A section of the Vista Ridge pipeline disappears underground as, in the background, construction crews finish building a water tank which will store the incoming Burleson County water. Credit: Bonnie Arbittier / San Antonio Report

Developer fees will pay for less of the San Antonio Water System’s Vista Ridge pipeline than they might have under State law, after City Council approved a fee structure that did not assess the maximum amount allowable.

Council members on Thursday approved 13 impact fees for water and sewer service, 12 of which were set at the maximum rate. For one “water supply” component meant to offset the cost of the $2.8 billion Vista Ridge pipeline, the fees will cover a projected $383 million over 10 years instead of the nearly $471 million that could have been possible.

The fees passed despite the opposition of Councilmen John Courage (D9), Clayton Perry (D10), and Greg Brockhouse (D6), who voted no.

At the meeting, Courage argued strongly that it makes no sense for SAWS to charge developers anything other than the maximum rate for Vista Ridge, a project clearly intended to supply water for San Antonio’s growth.

Previous City Council members voted unanimously in 2014 on the contract to supply up to 16.3 billion gallons per year from aquifers below Burleson and Milam counties east of Austin. They voted unanimously again in 2015 to approve water rate increases to support Vista Ridge.

“We needed it for growth, not what for what we had, but for what we were going to have,” Courage said. “So the City Council in its eternal wisdom said, ‘OK, we’ll go ahead and do that. We’ll rely on growth to pay for it.’ Well, growth did not pay for this project.”

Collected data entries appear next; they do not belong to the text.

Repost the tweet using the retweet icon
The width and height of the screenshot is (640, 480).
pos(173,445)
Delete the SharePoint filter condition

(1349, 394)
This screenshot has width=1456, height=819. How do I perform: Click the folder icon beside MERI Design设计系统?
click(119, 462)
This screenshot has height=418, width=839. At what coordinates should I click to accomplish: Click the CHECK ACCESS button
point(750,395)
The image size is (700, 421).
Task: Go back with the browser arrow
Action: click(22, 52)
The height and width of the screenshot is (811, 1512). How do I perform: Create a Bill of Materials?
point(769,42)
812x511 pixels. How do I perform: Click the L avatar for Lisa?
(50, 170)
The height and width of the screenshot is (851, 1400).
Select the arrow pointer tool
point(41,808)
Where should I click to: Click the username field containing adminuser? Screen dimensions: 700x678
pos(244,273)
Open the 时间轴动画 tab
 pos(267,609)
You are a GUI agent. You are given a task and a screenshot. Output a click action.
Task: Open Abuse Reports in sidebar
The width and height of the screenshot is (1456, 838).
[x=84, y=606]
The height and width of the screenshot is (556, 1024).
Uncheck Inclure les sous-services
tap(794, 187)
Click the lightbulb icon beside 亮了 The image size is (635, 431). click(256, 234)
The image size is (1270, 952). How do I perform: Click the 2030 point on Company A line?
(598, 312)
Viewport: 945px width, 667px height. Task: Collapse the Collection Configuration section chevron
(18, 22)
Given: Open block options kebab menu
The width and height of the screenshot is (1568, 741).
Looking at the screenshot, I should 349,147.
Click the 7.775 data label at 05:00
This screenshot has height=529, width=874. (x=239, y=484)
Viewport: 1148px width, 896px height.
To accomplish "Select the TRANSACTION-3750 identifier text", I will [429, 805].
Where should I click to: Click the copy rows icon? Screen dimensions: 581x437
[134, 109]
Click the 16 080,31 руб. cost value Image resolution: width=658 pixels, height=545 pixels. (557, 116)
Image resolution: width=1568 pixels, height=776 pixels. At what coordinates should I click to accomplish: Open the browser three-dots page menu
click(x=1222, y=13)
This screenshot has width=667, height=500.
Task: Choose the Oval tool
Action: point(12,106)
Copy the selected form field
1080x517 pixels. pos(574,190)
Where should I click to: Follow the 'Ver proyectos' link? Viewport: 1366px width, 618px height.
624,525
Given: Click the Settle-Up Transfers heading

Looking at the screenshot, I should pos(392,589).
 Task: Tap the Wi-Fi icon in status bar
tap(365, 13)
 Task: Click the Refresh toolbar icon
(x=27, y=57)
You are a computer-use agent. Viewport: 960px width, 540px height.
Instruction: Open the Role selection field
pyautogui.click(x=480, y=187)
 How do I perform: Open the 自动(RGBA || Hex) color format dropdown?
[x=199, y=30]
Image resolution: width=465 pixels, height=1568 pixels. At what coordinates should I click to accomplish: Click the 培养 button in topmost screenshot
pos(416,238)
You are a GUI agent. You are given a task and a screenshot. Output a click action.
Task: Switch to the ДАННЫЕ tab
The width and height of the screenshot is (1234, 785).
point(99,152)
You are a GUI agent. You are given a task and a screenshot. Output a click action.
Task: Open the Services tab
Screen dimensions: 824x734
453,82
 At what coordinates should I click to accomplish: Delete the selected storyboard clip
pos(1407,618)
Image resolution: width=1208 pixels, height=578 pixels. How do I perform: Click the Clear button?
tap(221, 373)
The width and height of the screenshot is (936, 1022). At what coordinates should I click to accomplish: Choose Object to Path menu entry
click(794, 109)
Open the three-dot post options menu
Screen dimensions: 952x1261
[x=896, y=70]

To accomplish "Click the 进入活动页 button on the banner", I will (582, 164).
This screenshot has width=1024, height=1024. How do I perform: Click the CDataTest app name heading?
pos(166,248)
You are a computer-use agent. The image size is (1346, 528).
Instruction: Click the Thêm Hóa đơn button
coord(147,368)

SAWS Chief Financial Officer Doug Evanson said the utility would continue to collect some level of impact fees for Vista Ridge after 2020, when the pipeline begins operating.

SAWS customers could see their water bills rise by as much as a Council-approved 9.9 percent next year – part of a 50 percent increase to the average customer’s bill from 2016 to 2020 to pay for Vista Ridge and required sewer improvements, among other infrastructure.

Evanson said the municipally owned water and sewer utility’s executives are working on seeking a lower rate increase than 9.9 percent but would not say how much lower.

“That’s the maximum amount,” Evanson told the Council. “I don’t think we’re going to come in with a figure near that figure.”

The impact fee City Council approved is the result of what SAWS officials dubbed a “compromise” hammered out over about five months by members of SAWS’ Capital Improvements Advisory Committee (CIAC).

As in other states, Texas allows water utilities to assess impact fees on developers so that growth pays for growth and existing customers don’t unfairly subsidize the cost of future development. State law governs the formulas used to calculate impact fees. City Council last voted on impact fees in 2014.

The CIAC is a big part of the process, with seven of its 10 members made up of people from the real estate and development industries.

CIAC members and SAWS officials have said that the lower-than-maximum rate for the water supply impact fee is based on intricacies in State law and the way the contract is structured with the private businesses building Vista Ridge. These nuances would have allowed developers to come back within a year, after water starts flowing through Vista Ridge in April, and request that the impact fee be lowered, they said.

“I think this was a compromise position,” Evanson told Council members. “The CIAC could have asked to come back and look at it a year from now. If we had approved the [maximum impact fee], I think there’s a large likelihood we would have been back in front of you a year from now asking to lower it” to a level below the fee the Council approved on Thursday.

Before the vote, a coalition of SAWS’ staunchest critics spoke against the lower impact fees. They included groups on the left and right of regional politics, including the League of Independent Voters, the Alamo Group of the Sierra Club, and San Antonio Making Bureaucracies Accountable, among others.

“You’re the seventh-largest city in the nation; you don’t need to subsidize growth,” James Murphy, a water attorney and former Guadalupe-Blanco River Authority executive manager, told council members. “[Developers] want to be here.”

After the vote, Mayor Ron Nirenberg, who voted for the new impact fees, said he agrees with “the sentiments being expressed” and said the focus should be on efforts restructure the SAWS rates that will occur over the next year and a half.

“We have to be very careful that as we expand our water supplies that we are doing so in a way that protects homeowners and that we show that it is not on the backs of current residents that we continue to experience and welcome the growth that’s occurring in our community,” Nirenberg said.

Brendan Gibbons is a former senior reporter at the San Antonio Report. He is an environmental journalist for Oil & Gas Watch.